Tuesday, 13 April 2010

134lbs.

I'm 134lbs. Lost 3lbs over night some how. Don't know how, don't care how. So long as I'm losing it.

My uterus is still vomiting blood. Not too bady though - thank fuck for the pill.
I'm craving two things atm:
Sex and cigarettes.
Fml. I'ma go have a cigarette in a sec.
As for sex... Well I'll have to wait to see my boyfriend for that (:

Sunday, 11 April 2010

Back with a vengeance.

Right, my "intervention" has left me at 137lbs. Disgusting right? Well I don't care. Because what I'm going to do is show my mum that I can fix myself, and I can make myself light because that's what I want to do.
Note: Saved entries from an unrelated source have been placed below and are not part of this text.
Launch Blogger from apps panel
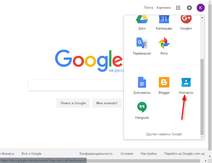The image size is (212, 163). (x=164, y=85)
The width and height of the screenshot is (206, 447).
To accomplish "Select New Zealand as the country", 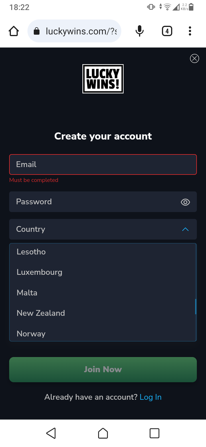I will (x=41, y=313).
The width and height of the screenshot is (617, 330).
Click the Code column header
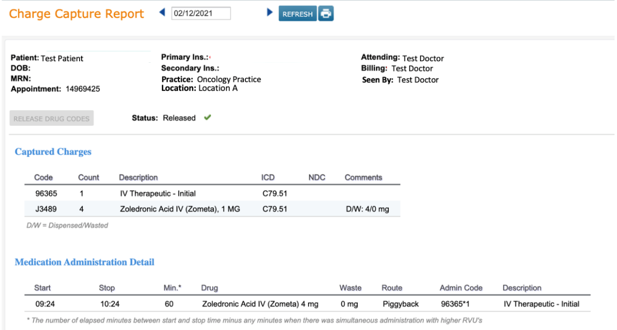43,177
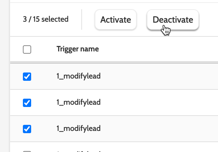The width and height of the screenshot is (218, 152).
Task: Deselect the topmost checked trigger row
Action: pos(27,77)
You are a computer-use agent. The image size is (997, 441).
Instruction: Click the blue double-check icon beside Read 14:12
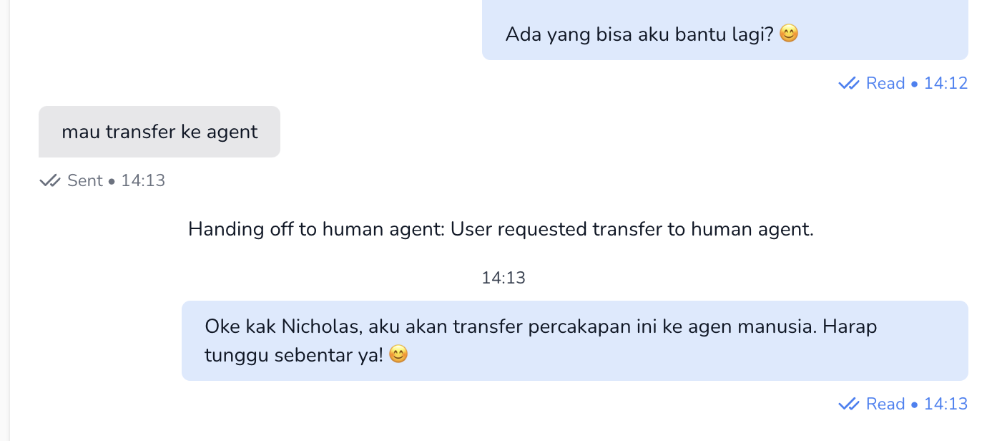tap(848, 84)
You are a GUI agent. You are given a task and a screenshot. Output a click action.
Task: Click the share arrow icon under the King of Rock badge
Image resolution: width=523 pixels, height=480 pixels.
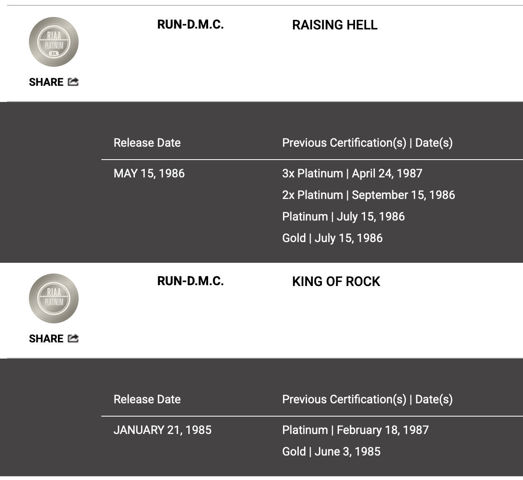(x=73, y=338)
I'm going to lose a fantastic amount of weight, just you wait and see. And hello to my new followers! I'm sorry I haven't gotten around to checking y'all out yet, but I will do I promise!

I've been away for a while, sorry guys ):
I went to Belgium y'see, and now I've just come back from Lourdes. Honestly, if you can for next year, go to Lourdes with HCPT. It's the most rewarding experience ever, and I'm not even a religious person!

Man this is strange... I can't think of what else to write. I used to be able to write loads. I guess it's because I don't deserve to at the moment. But I will. A few lbs at a time - I'm going to get closer to perfection, if it kills me.

Starve, purge. Whatever. I just want to get how I was before.